■ EXERCISE GOAL: Among the entries below, one line contains "Photo Prints (827, 116)" and another contains "create@mncprint.com (102, 11)". Transcribe those two lines and every line between them, exactly.

= Beginning of Section =

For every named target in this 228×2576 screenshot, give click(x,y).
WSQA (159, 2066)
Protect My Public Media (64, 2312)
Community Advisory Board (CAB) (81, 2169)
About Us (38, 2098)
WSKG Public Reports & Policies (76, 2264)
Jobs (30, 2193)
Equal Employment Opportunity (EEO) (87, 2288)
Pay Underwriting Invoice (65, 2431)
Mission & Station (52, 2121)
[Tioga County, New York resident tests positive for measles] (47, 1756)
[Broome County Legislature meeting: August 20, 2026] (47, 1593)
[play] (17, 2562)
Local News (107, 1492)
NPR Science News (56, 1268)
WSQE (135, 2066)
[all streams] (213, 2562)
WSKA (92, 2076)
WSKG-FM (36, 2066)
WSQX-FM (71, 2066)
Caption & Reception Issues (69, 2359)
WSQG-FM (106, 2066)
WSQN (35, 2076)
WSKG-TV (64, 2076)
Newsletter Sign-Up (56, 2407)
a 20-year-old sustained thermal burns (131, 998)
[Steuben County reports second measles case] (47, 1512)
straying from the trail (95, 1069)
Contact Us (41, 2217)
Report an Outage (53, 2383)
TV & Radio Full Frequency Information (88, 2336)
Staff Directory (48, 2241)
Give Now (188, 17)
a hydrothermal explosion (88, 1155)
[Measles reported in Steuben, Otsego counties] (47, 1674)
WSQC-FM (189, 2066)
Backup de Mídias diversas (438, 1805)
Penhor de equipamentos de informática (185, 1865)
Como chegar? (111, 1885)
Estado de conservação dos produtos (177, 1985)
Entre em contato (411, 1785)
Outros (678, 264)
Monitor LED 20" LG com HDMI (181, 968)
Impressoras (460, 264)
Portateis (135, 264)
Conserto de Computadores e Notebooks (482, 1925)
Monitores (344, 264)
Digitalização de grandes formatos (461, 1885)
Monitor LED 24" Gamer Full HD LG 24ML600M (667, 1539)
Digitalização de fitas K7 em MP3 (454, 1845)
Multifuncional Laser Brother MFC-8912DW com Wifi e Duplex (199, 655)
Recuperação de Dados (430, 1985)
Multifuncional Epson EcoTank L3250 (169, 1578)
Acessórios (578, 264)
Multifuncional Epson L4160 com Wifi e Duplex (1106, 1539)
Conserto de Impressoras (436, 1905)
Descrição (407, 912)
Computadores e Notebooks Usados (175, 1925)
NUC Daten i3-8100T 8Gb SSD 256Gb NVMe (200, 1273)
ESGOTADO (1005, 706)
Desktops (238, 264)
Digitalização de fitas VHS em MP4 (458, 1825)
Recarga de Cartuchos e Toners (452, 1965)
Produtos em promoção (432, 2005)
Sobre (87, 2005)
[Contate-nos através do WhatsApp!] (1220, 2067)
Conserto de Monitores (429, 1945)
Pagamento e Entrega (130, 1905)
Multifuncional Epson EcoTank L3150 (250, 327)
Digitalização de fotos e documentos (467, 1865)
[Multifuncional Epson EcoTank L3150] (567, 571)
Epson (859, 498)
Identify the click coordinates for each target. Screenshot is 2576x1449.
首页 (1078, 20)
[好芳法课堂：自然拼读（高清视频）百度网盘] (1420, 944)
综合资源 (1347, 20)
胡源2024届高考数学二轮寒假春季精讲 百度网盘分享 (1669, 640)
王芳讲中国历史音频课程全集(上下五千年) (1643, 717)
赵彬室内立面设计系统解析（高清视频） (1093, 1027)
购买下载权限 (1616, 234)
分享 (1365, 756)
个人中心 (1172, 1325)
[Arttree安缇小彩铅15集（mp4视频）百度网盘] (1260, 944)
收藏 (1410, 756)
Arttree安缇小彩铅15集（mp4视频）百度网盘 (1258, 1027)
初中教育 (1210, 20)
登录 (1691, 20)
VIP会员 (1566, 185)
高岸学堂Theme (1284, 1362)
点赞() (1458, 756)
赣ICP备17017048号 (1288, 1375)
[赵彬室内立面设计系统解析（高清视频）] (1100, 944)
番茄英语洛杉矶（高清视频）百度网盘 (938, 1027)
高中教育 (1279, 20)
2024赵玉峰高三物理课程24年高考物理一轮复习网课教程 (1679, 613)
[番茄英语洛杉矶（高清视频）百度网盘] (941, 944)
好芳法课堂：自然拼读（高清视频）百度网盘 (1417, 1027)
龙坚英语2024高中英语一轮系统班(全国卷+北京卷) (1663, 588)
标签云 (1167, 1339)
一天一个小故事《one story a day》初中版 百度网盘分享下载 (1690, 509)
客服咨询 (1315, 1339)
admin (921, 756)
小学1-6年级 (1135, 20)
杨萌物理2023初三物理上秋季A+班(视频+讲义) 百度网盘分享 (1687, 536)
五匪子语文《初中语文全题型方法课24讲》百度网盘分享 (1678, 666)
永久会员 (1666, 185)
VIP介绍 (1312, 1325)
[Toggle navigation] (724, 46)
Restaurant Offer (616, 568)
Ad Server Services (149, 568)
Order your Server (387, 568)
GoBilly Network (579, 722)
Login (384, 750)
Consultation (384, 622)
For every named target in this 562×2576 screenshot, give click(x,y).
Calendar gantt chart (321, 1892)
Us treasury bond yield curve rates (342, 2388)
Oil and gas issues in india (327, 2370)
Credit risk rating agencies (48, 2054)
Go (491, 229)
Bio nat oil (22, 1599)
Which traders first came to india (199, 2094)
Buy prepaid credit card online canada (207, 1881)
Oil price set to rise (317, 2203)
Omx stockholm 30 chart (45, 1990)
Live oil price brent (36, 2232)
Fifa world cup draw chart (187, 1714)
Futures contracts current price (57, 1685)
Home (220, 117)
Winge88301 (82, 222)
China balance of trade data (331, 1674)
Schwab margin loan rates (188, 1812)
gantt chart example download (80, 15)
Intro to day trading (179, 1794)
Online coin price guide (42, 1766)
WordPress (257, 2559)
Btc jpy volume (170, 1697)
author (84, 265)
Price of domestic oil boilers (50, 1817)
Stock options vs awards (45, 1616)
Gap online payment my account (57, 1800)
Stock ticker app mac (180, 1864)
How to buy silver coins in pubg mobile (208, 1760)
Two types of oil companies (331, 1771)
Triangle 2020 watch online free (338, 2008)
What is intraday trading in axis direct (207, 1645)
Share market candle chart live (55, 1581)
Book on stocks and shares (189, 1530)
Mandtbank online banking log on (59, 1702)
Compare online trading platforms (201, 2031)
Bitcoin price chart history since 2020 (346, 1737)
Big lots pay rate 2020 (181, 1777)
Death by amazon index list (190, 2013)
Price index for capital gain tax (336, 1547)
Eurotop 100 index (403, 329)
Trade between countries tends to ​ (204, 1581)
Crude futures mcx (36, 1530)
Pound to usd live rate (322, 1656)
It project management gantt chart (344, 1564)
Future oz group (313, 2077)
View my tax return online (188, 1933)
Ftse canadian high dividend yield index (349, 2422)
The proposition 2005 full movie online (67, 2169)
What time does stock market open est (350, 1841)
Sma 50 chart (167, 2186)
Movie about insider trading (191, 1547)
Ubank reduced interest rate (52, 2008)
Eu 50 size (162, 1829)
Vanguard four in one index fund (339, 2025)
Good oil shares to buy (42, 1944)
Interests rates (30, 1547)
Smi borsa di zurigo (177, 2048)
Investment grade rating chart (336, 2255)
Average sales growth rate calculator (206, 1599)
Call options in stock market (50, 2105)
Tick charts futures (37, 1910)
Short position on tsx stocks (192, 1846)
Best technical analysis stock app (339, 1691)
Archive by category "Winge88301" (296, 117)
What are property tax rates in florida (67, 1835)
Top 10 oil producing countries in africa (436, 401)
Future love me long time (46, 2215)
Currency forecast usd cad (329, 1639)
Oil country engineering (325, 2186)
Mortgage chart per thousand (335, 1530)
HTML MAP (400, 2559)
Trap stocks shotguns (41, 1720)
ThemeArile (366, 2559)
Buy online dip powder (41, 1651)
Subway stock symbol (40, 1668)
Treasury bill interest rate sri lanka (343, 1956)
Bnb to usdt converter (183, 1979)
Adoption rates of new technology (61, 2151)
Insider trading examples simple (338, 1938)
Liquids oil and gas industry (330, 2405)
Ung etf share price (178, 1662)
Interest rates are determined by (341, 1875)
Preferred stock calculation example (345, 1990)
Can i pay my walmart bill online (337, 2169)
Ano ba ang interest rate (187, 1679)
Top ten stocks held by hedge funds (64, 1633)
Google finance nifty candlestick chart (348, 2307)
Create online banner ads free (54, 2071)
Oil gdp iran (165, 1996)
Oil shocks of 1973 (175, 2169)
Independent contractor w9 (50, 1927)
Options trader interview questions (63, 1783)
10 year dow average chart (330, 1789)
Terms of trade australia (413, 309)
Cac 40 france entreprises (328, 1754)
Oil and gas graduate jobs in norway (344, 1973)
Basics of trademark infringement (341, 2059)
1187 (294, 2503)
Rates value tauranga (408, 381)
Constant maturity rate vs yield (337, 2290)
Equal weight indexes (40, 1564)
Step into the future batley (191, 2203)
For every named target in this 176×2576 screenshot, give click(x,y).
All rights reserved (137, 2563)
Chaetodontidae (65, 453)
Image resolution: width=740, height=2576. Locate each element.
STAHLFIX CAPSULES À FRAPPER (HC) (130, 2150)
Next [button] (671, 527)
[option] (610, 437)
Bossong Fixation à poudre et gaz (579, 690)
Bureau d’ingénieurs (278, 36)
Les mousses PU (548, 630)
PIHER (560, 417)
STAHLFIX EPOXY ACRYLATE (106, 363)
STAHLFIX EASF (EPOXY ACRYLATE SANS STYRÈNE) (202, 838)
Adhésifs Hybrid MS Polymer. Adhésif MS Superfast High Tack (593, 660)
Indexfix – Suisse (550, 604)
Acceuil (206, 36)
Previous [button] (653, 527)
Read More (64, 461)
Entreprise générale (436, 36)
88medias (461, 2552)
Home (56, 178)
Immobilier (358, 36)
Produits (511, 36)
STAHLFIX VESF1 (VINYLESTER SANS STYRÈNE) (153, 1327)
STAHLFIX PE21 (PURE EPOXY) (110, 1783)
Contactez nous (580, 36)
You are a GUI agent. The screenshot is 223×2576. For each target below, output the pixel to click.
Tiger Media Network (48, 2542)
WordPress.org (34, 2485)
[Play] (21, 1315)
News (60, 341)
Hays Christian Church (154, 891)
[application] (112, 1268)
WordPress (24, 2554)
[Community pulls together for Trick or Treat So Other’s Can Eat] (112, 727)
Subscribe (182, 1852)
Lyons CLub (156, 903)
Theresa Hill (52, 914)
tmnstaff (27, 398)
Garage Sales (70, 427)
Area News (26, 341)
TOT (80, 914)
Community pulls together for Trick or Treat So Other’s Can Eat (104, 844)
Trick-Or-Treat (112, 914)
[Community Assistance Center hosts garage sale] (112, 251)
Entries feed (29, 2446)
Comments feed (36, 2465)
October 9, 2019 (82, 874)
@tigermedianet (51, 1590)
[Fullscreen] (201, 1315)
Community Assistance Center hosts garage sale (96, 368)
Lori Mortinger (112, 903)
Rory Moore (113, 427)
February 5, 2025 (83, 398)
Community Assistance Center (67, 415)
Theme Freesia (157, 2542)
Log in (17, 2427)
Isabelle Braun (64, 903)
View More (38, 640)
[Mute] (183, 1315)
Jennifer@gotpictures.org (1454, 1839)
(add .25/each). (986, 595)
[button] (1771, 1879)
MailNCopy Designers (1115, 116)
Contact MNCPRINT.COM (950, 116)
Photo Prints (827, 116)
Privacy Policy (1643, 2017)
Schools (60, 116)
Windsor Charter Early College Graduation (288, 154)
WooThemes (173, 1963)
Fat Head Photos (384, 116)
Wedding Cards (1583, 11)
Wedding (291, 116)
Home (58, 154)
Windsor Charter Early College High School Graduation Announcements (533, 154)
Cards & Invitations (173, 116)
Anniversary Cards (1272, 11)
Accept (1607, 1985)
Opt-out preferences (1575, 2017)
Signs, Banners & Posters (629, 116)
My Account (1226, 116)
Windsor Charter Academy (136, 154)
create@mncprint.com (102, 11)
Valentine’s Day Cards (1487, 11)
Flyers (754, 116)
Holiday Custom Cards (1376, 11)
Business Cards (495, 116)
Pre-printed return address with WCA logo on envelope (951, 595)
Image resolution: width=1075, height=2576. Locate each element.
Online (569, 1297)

= End of Section =

■ EXERCISE ANSWER:
Photo Prints (827, 116)
Privacy Policy (1643, 2017)
Schools (60, 116)
Windsor Charter Early College Graduation (288, 154)
WooThemes (173, 1963)
Fat Head Photos (384, 116)
Wedding Cards (1583, 11)
Wedding (291, 116)
Home (58, 154)
Windsor Charter Early College High School Graduation Announcements (533, 154)
Cards & Invitations (173, 116)
Anniversary Cards (1272, 11)
Accept (1607, 1985)
Opt-out preferences (1575, 2017)
Signs, Banners & Posters (629, 116)
My Account (1226, 116)
Windsor Charter Academy (136, 154)
create@mncprint.com (102, 11)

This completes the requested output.